- _Exercise_: Return, word for word, only the lines of the data below that lie between the line with "How do I perform: Click the highlighted" and the line with "Task: Click the padlock security toolbar icon", those two lines included.
━━━━━ Records for this task
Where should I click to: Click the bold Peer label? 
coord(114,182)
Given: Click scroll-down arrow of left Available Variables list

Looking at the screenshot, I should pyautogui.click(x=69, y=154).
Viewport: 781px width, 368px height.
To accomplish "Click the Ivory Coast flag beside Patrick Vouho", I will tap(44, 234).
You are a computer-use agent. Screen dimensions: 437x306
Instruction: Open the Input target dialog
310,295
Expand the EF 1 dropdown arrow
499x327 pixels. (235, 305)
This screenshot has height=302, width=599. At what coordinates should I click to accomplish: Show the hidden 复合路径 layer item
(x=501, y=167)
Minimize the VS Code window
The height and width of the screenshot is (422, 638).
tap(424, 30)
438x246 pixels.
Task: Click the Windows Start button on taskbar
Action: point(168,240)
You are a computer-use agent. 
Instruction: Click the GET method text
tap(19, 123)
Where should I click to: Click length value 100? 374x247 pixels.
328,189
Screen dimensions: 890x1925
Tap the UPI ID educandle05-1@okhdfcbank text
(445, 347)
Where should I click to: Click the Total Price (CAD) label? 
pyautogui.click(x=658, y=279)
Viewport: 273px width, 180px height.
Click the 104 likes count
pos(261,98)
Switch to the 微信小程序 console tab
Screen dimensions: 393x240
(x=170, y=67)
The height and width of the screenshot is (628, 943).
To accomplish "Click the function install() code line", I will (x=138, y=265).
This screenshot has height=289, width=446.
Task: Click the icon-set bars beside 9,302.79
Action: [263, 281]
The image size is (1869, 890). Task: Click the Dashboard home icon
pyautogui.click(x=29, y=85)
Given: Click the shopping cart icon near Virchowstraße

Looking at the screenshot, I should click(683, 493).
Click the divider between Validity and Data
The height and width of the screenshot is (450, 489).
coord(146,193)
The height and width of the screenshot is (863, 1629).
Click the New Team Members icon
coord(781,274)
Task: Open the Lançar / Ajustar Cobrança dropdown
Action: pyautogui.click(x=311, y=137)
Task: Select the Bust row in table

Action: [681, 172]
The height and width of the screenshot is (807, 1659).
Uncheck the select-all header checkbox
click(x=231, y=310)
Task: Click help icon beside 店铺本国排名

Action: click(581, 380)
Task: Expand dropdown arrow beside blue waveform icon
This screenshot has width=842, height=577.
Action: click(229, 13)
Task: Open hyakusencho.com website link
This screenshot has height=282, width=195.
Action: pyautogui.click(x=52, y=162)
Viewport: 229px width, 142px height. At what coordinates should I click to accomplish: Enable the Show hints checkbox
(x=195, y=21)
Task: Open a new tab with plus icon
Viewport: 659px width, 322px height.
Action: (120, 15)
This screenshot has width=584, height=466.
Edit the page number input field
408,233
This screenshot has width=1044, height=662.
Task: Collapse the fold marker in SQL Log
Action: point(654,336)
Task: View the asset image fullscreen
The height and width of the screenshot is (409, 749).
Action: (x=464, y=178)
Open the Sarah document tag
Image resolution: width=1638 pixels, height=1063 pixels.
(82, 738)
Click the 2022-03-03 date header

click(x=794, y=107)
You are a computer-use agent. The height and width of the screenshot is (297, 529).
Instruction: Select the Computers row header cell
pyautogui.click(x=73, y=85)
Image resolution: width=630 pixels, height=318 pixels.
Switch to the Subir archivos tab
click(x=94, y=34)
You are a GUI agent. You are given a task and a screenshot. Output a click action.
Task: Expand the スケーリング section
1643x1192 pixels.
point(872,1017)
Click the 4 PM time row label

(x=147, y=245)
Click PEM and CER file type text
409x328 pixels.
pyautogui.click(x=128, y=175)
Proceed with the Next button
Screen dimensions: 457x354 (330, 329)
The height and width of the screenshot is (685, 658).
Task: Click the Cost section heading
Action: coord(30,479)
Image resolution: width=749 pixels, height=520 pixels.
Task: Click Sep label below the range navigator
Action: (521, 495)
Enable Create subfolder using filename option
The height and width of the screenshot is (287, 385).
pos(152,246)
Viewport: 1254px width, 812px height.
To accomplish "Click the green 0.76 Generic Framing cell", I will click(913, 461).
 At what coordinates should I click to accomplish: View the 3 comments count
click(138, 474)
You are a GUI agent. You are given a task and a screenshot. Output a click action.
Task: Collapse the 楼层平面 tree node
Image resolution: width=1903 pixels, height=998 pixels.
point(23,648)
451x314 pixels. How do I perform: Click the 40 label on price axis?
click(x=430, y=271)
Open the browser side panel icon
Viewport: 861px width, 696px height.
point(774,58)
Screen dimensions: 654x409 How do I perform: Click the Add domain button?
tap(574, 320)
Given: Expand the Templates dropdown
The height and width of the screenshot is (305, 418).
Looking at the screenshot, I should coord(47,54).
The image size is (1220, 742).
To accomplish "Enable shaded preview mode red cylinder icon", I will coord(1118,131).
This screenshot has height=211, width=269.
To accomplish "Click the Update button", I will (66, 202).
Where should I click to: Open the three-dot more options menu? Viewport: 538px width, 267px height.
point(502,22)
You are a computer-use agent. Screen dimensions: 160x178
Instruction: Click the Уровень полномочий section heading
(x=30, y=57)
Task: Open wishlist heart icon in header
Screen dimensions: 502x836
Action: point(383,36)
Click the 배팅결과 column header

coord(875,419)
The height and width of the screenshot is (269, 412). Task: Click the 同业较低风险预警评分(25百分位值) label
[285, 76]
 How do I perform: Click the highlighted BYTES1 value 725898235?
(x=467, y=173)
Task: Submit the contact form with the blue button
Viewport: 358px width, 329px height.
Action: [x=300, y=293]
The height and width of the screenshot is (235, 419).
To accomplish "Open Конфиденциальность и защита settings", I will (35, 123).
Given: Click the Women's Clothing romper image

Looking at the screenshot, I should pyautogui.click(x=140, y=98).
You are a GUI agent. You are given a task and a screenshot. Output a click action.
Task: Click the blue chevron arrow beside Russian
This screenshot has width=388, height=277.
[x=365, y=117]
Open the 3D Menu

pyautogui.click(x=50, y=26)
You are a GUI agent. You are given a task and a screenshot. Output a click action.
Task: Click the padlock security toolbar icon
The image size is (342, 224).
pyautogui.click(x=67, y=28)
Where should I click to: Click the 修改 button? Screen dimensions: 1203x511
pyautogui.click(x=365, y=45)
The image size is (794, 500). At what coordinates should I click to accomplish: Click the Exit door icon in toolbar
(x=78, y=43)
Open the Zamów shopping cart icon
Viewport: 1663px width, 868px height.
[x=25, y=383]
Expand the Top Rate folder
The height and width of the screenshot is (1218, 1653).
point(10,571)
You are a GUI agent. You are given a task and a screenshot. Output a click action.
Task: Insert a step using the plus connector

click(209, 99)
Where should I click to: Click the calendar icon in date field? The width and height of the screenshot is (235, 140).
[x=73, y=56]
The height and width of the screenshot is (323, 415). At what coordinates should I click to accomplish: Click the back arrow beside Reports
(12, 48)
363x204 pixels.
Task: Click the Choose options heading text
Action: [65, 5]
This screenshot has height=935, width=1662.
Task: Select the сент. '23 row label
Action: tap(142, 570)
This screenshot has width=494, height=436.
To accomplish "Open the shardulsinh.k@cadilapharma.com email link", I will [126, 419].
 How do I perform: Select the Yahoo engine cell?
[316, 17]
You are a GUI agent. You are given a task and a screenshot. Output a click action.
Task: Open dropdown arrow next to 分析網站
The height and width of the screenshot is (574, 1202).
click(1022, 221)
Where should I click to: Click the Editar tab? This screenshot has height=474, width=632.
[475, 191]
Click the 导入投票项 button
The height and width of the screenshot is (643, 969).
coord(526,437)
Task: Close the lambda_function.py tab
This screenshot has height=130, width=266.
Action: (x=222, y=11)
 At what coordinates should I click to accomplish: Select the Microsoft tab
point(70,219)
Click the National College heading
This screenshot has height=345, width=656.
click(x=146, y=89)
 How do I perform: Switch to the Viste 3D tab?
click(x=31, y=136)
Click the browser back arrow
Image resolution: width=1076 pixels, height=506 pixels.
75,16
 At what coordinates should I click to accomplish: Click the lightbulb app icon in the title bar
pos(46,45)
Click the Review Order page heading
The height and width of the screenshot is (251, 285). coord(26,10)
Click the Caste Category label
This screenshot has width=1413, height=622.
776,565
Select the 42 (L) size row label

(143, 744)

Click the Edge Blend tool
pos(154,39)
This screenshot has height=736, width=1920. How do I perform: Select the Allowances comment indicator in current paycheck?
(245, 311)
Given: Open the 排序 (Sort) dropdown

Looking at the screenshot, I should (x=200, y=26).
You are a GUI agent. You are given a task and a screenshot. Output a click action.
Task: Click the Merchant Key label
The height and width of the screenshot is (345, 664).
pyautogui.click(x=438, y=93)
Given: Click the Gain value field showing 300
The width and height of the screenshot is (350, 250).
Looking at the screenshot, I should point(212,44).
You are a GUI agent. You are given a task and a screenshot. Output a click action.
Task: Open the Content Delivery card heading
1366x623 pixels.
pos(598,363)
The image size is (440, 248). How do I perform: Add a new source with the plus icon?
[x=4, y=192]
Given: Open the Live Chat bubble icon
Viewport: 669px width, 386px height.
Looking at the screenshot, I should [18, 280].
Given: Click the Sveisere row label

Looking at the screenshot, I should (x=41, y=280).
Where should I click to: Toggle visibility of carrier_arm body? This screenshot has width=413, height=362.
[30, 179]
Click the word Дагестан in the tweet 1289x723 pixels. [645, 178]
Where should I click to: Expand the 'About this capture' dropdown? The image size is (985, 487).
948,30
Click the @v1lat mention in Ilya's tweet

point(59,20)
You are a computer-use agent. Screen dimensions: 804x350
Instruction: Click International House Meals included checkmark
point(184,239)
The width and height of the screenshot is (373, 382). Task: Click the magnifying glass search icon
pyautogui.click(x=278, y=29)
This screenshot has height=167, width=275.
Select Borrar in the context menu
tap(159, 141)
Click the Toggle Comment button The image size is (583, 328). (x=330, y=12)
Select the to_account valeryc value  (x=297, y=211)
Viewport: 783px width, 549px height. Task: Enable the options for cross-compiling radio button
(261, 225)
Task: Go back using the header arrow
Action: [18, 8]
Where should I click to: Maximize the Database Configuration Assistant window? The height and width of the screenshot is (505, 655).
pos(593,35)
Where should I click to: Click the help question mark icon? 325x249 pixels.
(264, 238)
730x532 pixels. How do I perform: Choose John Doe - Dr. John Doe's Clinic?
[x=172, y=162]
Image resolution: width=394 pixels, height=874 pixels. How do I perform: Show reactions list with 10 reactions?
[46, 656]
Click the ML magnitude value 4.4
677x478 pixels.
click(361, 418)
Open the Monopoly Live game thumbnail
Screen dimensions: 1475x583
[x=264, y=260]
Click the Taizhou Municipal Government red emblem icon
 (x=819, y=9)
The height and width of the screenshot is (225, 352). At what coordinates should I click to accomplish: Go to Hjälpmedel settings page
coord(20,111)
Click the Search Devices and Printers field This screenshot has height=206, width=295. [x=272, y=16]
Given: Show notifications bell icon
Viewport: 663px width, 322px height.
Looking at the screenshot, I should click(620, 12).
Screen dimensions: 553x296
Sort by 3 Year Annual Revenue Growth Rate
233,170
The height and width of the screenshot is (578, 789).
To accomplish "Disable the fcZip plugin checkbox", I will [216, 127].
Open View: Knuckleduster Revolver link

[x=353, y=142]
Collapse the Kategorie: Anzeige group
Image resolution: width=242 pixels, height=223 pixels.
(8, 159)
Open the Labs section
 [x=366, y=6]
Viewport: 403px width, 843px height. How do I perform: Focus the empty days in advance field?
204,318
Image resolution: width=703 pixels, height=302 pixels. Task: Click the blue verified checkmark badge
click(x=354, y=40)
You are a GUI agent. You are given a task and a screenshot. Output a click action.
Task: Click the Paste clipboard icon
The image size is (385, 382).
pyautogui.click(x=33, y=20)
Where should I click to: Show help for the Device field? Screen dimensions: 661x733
━━━━━━━━━━
- _Solution to the problem_:
 How do I perform: Click the highlighted BYTES1 value 725898235?
(x=467, y=173)
Task: Submit the contact form with the blue button
Viewport: 358px width, 329px height.
Action: [x=300, y=293]
The height and width of the screenshot is (235, 419).
To accomplish "Open Конфиденциальность и защита settings", I will (35, 123).
Given: Click the Women's Clothing romper image

Looking at the screenshot, I should pyautogui.click(x=140, y=98).
You are a GUI agent. You are given a task and a screenshot. Output a click action.
Task: Click the blue chevron arrow beside Russian
This screenshot has width=388, height=277.
[x=365, y=117]
Open the 3D Menu

pyautogui.click(x=50, y=26)
You are a GUI agent. You are given a task and a screenshot. Output a click action.
Task: Click the padlock security toolbar icon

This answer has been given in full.